YAPILAN AÇIKLAMA VATANDAŞIN KAFASINI KARIŞTIRACAK CİNSTEN!
Çankırı Barosu'nun yukarıdaki açıklaması sonrası kendisine ulaştığımız Baro Başkanı Av. İdris Şahin’e “Bu açıklama vatandaşın kafasını karıştırmaktan öteye geçmiyor! Tek sorumuz var: Siz HSYK’nın bugünkü durumunu ve işlevini nasıl değerlendiriyorsunuz?” şeklindeki sorumuza ise Sözcü18.com olarak şu yanıtı aldık:
“Yargı reformu stratejisi içerisinde HSYK’nın nasıl oluşması gerektiği noktasında daha önce Baro olarak açıklama yapmıştık. Yaptığımız o açıklama ve Yargı Reformu çerçevesinde HSYK’nın mevcut yapısına ilaveten, Barolar Birliğinden bir temsilcinin bulunması, Yargıtay Tetkik Hakim ve Savcılarının arasından seçilecek bir temsilcinin bulunması, yine ilk derece mahkemesi olan taşra hakim ve savcılarının temsilcinin bulunması, yine hukuk fakültelerinin kendi aralarından seçecekleri hukukçu 1 öğretim görevlisnin de, HSYK'da bulunması gerektiğini; Ayrıca Parlamento tarafından da yine hukukçu kimliğini taşıyan temsilcilerin seçilmesi suretiyle HSYK'nın oluşturulması gerektiğini düşünüyoruz. Ancak bu haliyle yargının 3 ayağı olarak ifade edilen iddia, savunma ve hüküm veren hakimlerin tamamının temsil edildiği bir yapının oluşması mümkün olabilecektir.

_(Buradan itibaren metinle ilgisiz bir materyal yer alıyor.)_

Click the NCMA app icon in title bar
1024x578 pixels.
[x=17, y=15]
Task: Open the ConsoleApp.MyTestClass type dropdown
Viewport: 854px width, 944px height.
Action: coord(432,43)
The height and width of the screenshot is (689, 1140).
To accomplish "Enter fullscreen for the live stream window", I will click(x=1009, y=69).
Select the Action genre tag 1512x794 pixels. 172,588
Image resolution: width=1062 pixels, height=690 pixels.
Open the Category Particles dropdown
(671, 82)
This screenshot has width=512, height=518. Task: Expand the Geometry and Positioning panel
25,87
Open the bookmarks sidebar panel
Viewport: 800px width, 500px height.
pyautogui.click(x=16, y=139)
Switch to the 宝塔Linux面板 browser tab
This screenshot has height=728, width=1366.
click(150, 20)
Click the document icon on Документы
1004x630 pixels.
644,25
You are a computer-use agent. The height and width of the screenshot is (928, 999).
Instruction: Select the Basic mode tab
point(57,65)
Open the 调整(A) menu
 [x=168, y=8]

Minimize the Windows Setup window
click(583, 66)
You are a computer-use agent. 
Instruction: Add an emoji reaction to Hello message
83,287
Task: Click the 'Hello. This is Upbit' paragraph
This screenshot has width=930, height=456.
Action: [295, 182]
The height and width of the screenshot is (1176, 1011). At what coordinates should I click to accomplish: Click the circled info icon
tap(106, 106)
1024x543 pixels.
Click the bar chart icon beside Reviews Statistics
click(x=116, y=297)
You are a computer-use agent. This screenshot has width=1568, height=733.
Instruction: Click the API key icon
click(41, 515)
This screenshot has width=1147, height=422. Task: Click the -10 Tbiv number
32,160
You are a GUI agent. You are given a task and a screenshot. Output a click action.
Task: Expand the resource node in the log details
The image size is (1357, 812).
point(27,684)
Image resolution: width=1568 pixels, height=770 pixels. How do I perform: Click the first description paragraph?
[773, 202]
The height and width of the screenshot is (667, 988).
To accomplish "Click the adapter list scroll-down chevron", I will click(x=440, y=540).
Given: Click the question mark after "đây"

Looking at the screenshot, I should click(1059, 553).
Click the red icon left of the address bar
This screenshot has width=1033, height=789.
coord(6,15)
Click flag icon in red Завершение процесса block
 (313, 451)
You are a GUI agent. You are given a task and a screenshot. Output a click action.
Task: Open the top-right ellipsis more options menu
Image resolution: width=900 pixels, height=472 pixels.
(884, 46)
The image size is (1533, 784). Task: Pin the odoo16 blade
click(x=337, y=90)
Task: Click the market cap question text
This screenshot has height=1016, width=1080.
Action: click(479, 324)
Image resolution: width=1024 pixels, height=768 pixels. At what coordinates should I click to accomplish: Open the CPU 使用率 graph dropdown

Bugünkü mevcut yapı itibariyle HSYK'nın yargının tüm kademelerindeki temsilcileri, temsil etmediği ve özellikle seçilme usulleri itibariyle de çoğunluğun görüşünü yansıtan bir yapı olmadığı açık olup, yargının en tepesinde bulunan bu kurumun son günlerde yaptığı açıklamaları ve eylemleri de çok daha fazla dikkat ve özen göstererek yapması gerektiği kanaatindeyim."